Told you things might be different, didn't I?*
This
journal style may not hold, but, frankly, LJ's other options were just
not 'me' -- these days, anyway. If I could just move some of these
blocks around to a less kooky arrangement, I think I'd stick with it,
but ... .
An
off-shore system has brought rain and much cooler temps to our little
bit of heaven (?) -- it almost feels like winter, compared to the high
90s of a fortnight ago. Current conditions kept me indoors all day,
hacking away at a volunteer project that I actually got to work (to this
point -- so far, so good). I've written before about how I like to use
free software (open, free, whatever -- I just want to save money on
things I can mess around with). Roughly two years ago, I spent like a
whole day downloading OpenOffice -- I really didn't know what for, I
just wanted to try it. I mainly messed with the word processor and the
drawing program, the latter with little success. But today I got Draw to
work good at what it's good for -- logos. The jury's still out on how
well I managed managing databases. We'll see (gulp!).
Saw
good friends at the local books-a-bazillion -- always nice. Also saw
where 'Layla' has written a book! Cool. I'm talking about the lady who
married George Harrison in, like, the 60s, and then became the
inspiration for Eric Clapton's Layla and Other Love Songs two-platter
collaboration with Duane Allman and some friends. You don't need me to
describe this LP to you, do you? It's on everyone's "all-time rock fave
album" list. From the first chords of "Bell Bottom Blues" to the
chirping effect fading the album out at "Thorn Tree in the Garden," this
LP spoke immediately to its time so clearly that no one who heard it
when it came out could ever forget it. They may have hated it, but they
could not forget it.
It
seems ol' Clap had fallen head over whatever for his best friend's
super-cutey wife, and couldn't quite bring himself (at least at first --
so goes the story, as I recall) to take it further. He found this
coffee-table book sitting around at a friend's house while so
emotionally distraught he was nearly suicidal, and it inspired him to
write (or at least get started on) the famous songs that were eventually
featured on the LP. Evidently, the book's text was some English
translation of the Persian story known as Layla and Majnun.
The
original Persian adaptation of this very old Arabic tale was written
(as a poem, I think) by the Sufi mystic Nizami. Some warlord had just
conquered Nizami's hometown, and he wrote the story in hopes of winning
the new khan over. I don't know if it worked or not. But it is considered a classic of Persian literature, and it's supposedly laced with mystical overtones. It's also just a really
strange, but strangely affecting, story about a boy (Majnun) who falls
hopelessly in love at first sight with a girl (Layla) at the local Koran
school on the first day of class in what would have been, like, the
first grade. He never touches the girl (who loves him, too) or anything,
but her big shot dad eventually gets so ticked at Majnun mooning over
his daughter that he puts her into seclusion -- for life. Majnun
eventually grows up a bit, enough to wander off into the desert to live
as a hermit -- also for life. Sounds like the end of the story, right?

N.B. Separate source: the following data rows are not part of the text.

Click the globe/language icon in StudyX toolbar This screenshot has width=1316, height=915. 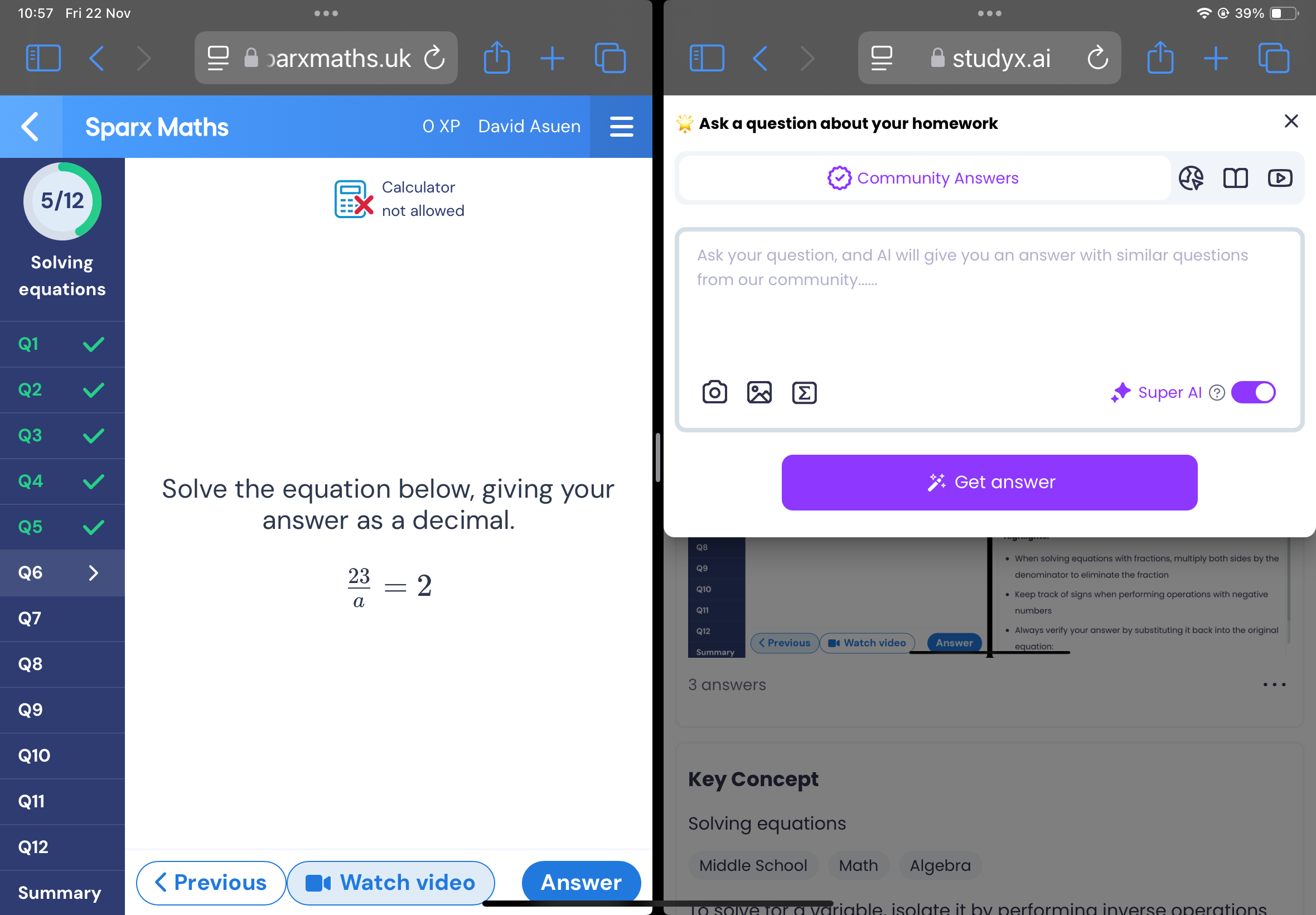[x=1192, y=178]
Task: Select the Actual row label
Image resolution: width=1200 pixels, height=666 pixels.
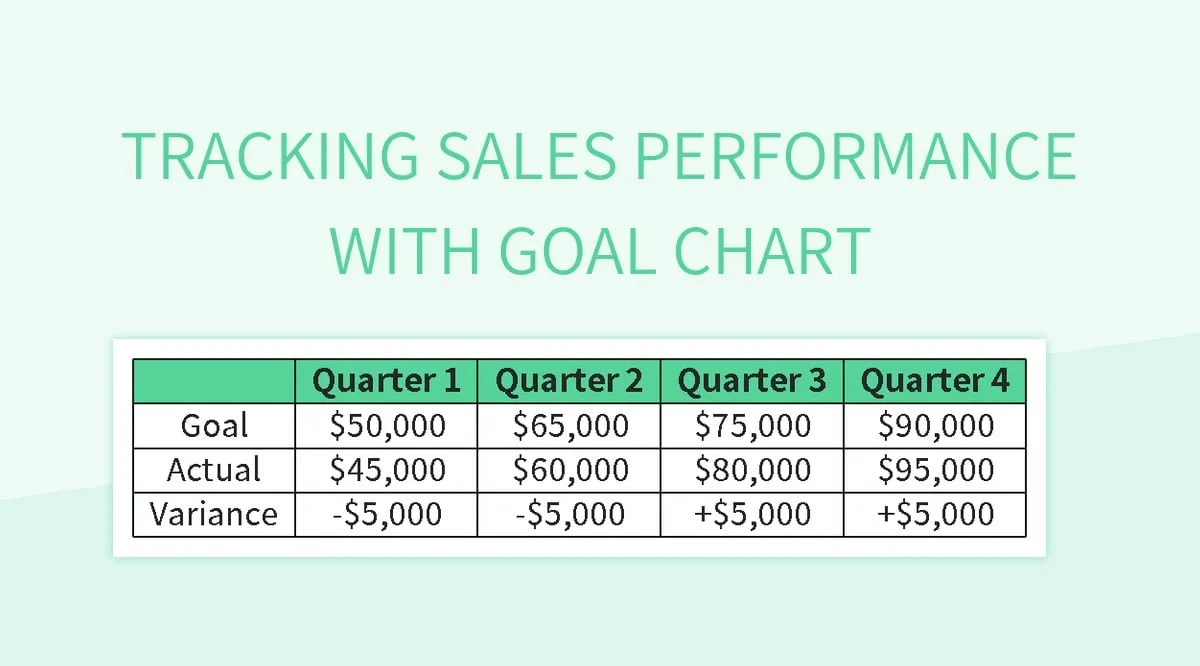Action: click(214, 470)
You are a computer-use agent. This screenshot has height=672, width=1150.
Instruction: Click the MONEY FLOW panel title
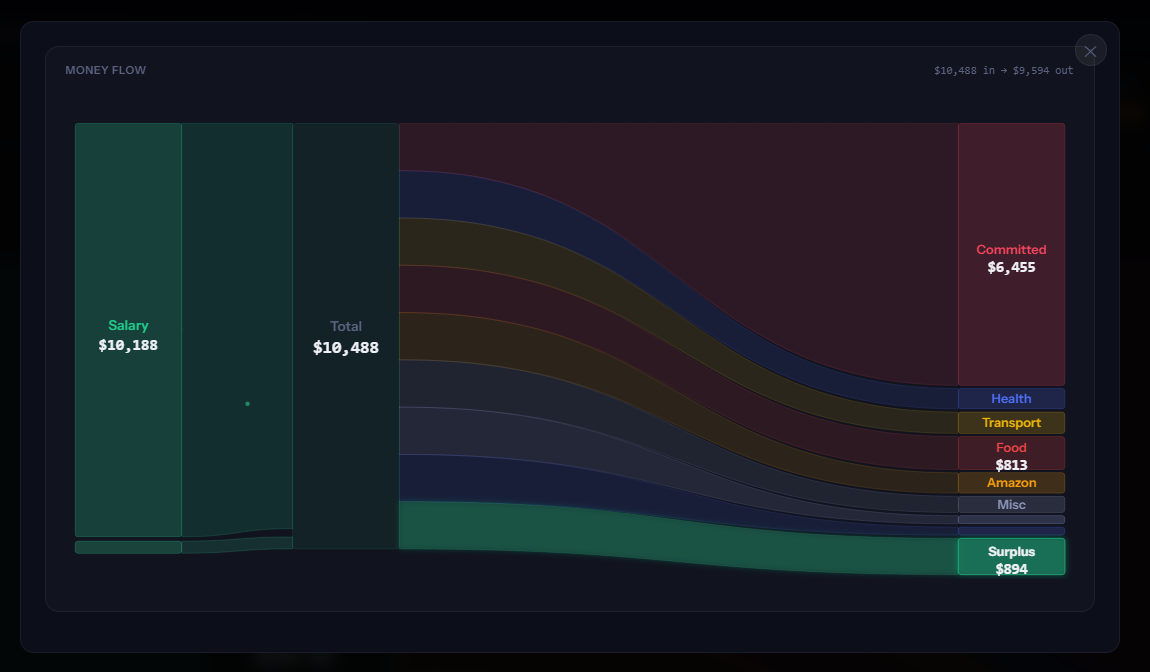click(x=105, y=69)
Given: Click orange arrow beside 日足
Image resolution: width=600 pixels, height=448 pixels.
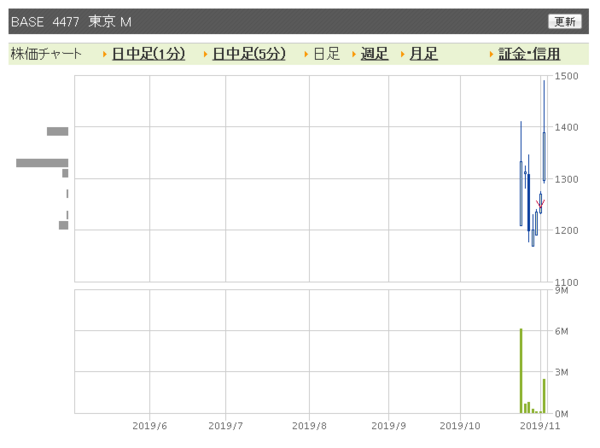Looking at the screenshot, I should point(306,54).
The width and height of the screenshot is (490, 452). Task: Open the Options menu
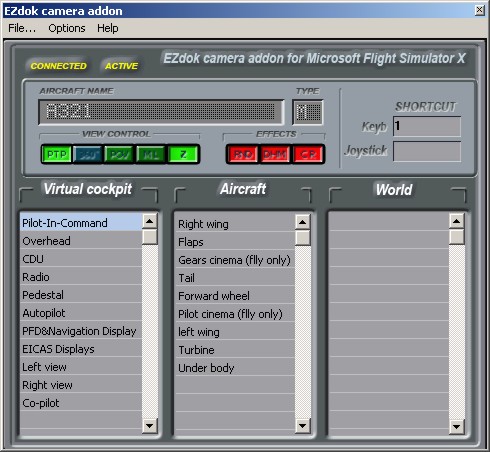67,28
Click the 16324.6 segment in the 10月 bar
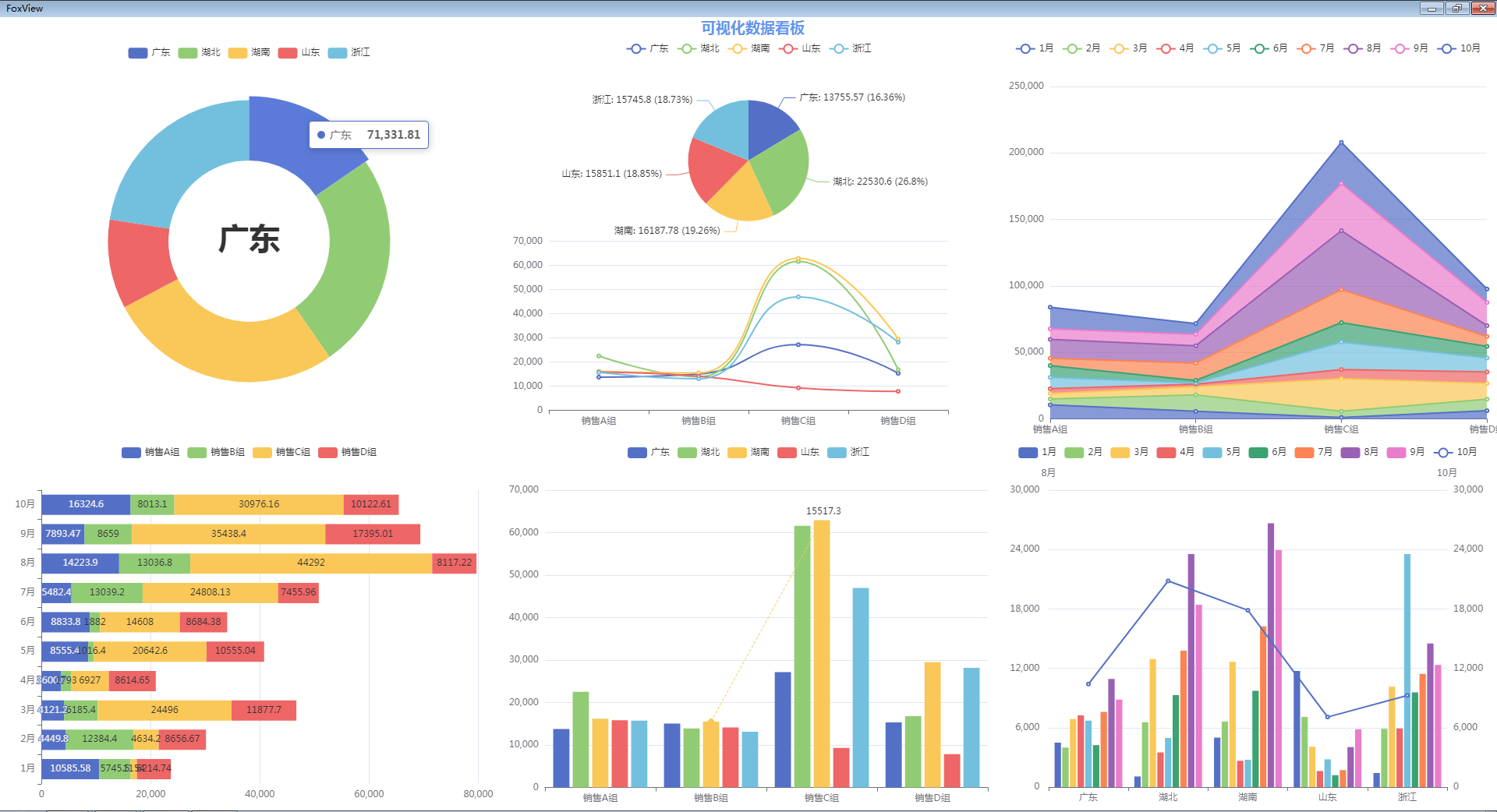Image resolution: width=1497 pixels, height=812 pixels. (86, 504)
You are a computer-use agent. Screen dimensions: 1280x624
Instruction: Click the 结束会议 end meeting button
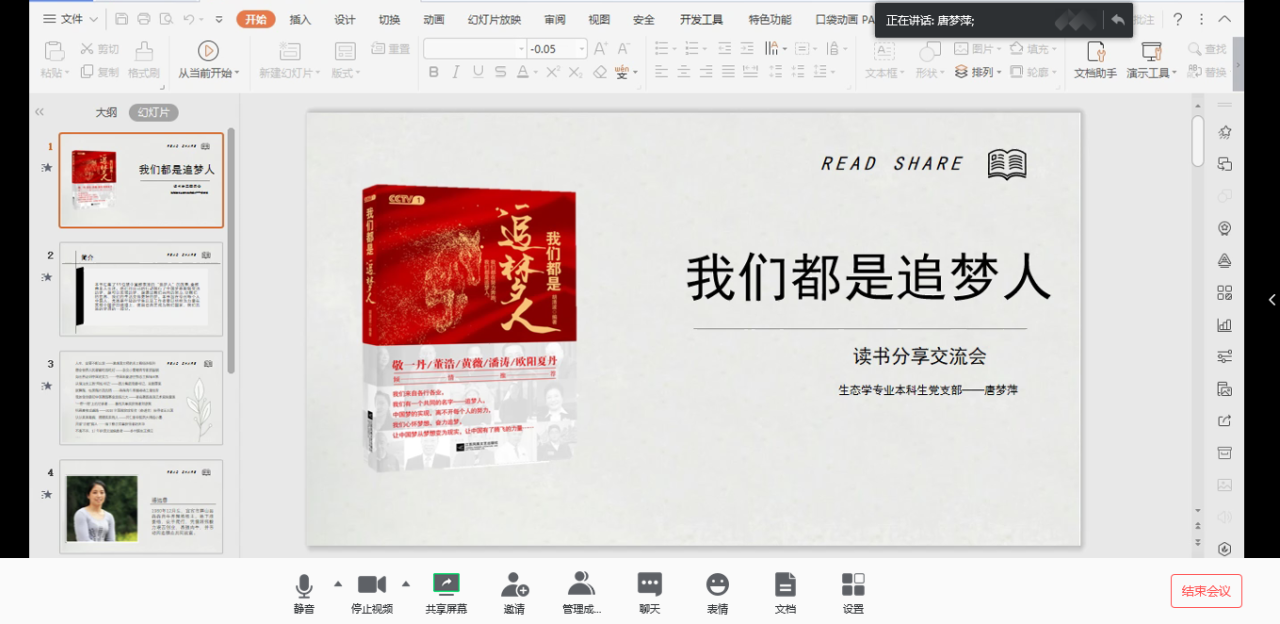[x=1206, y=591]
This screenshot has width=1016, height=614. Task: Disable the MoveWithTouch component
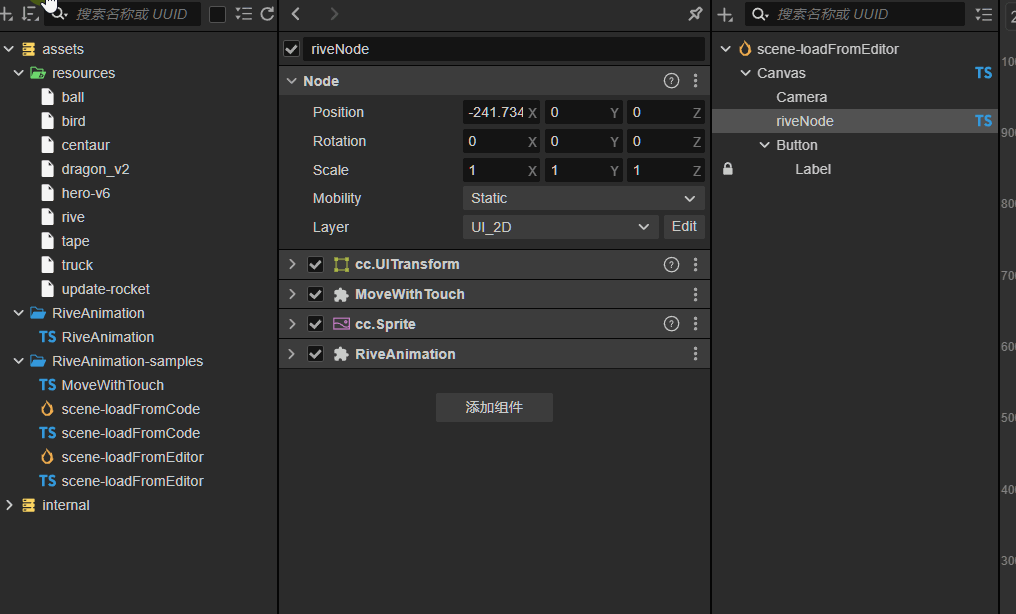pos(316,294)
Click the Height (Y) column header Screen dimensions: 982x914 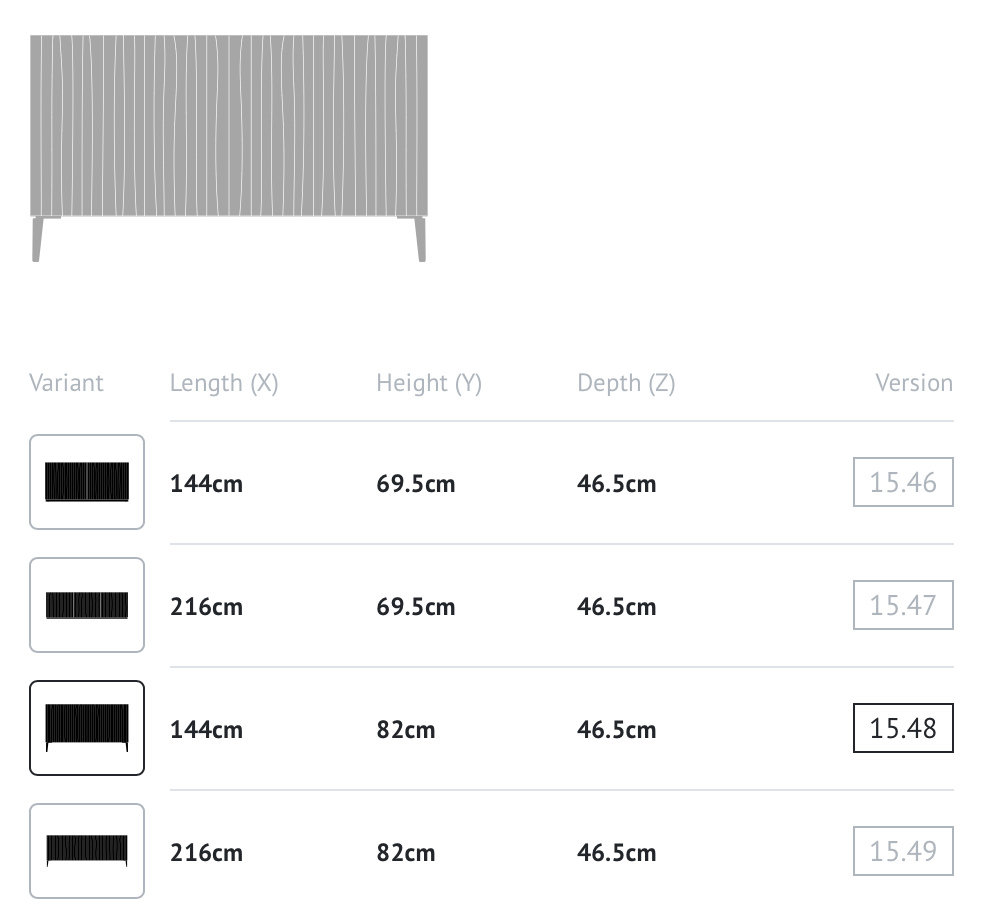click(429, 383)
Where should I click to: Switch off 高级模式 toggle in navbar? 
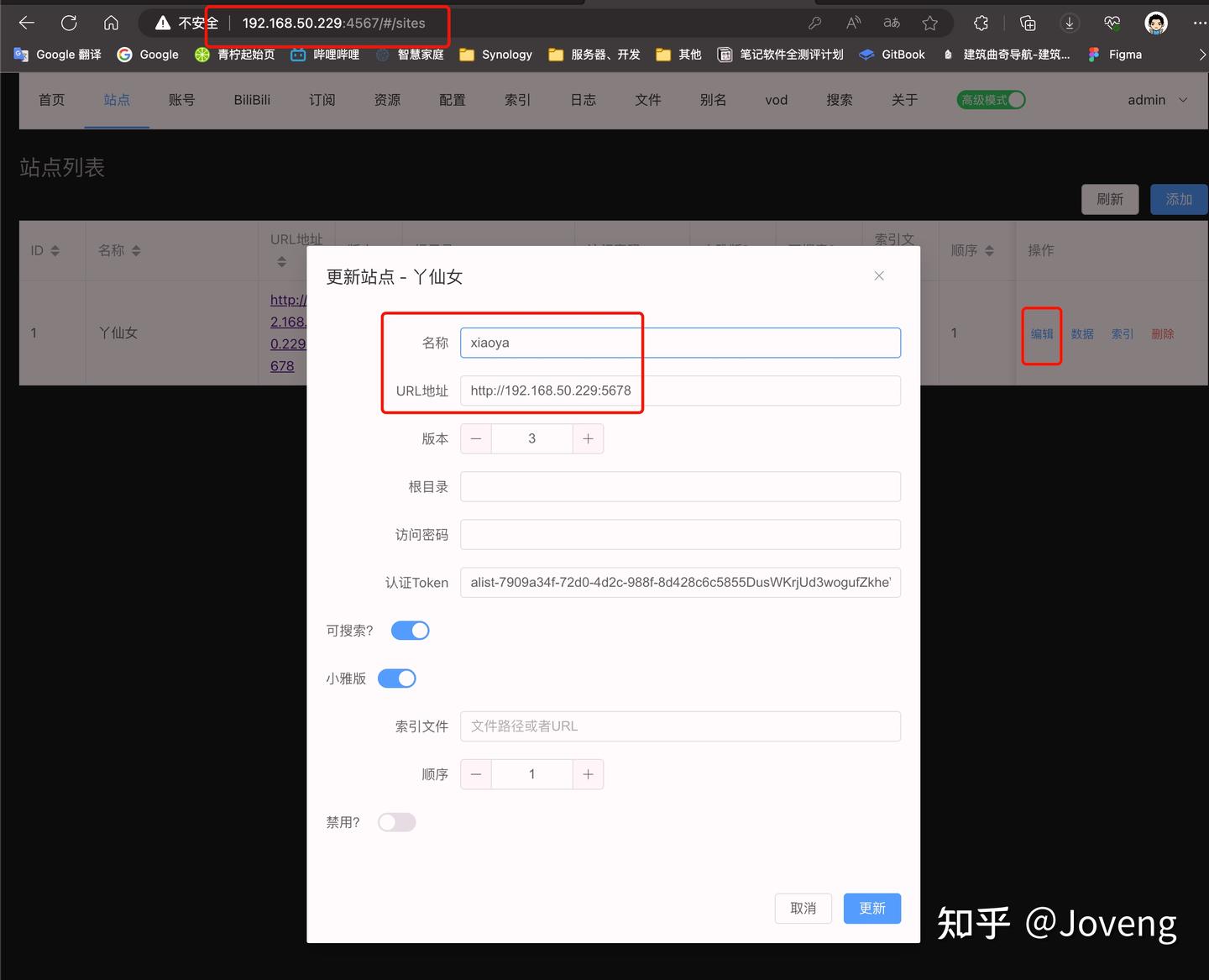point(992,100)
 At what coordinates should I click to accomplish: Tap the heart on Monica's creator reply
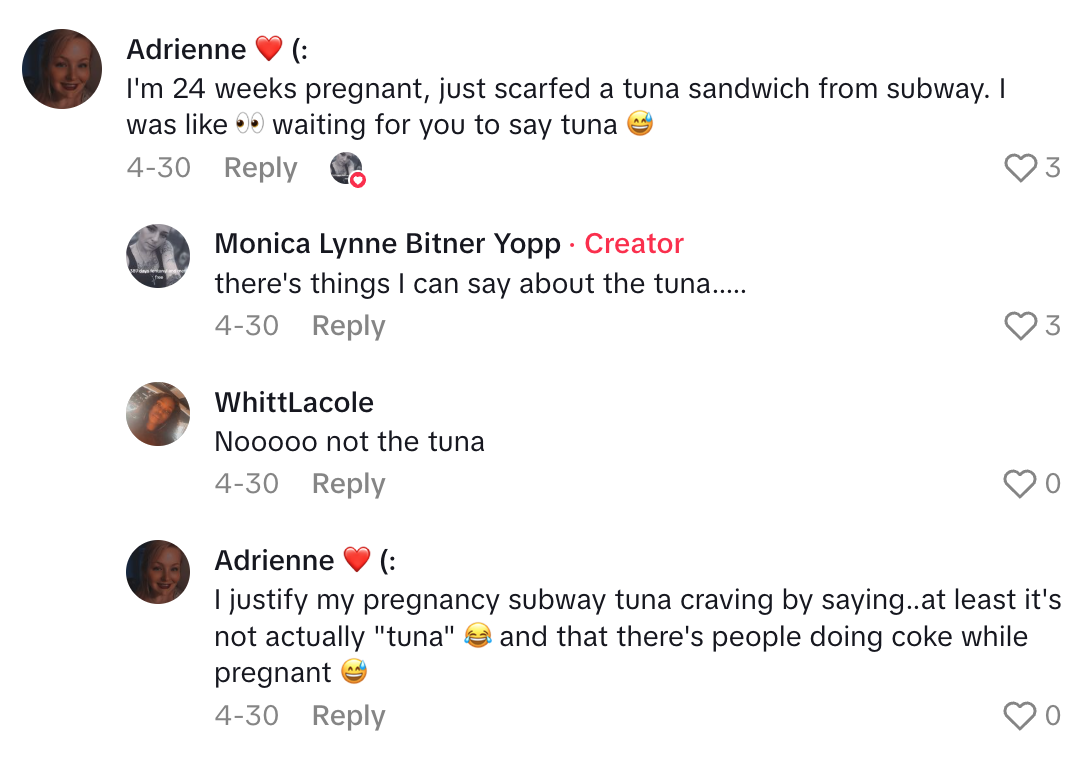pyautogui.click(x=1020, y=326)
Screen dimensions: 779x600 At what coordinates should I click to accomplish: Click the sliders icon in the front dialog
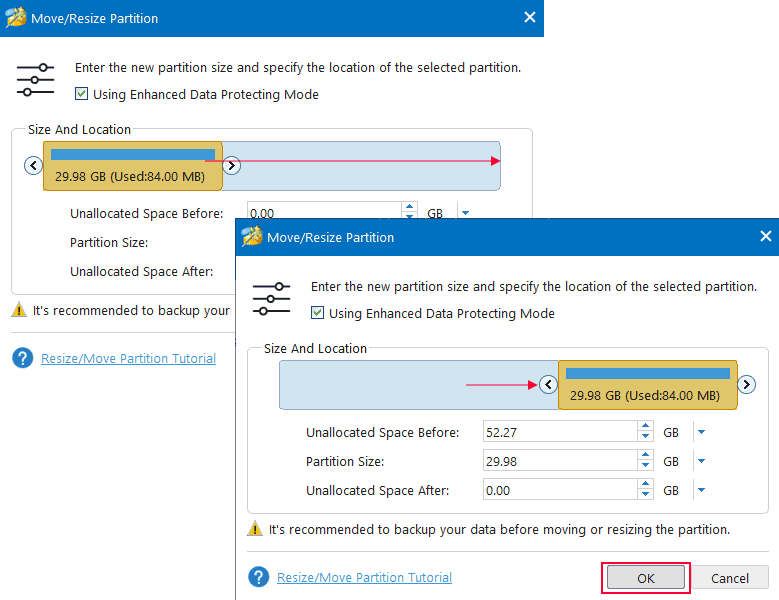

Not by a long shot. Get a good translation. If you like to be told a
classic tale, you won't put it down.
I'm
mentioning all this for a reason. Translating these things into a
foreign culture, not to mention the culture's language, is no mean feat.
And it should not be taken lightly. Another very famous classic of this
same genre has not been able to bridge the cultural divide -- to its
complete misunderstanding.
Next time -- Rumi, and the Divan-i-Shams.
___
*What was different was the LJ theme. I went from a default format with some "I'm No Eisenstaedt" userpic liftouts as thumbnail art to LJ's "Flexible Squares" theme with a "denim" color format. I also added a title -- Still Alive and Well, which I explained in a later post. I also used a few tourist-type photos I made then with a "pencil-sketch" effect added for the art. Also, see Pattie Boyd's memoir Wonderful Tonight (referenced in the post) for a fuller account of their mutual discovery of the Layla and Majnun story. It's a good 'read'.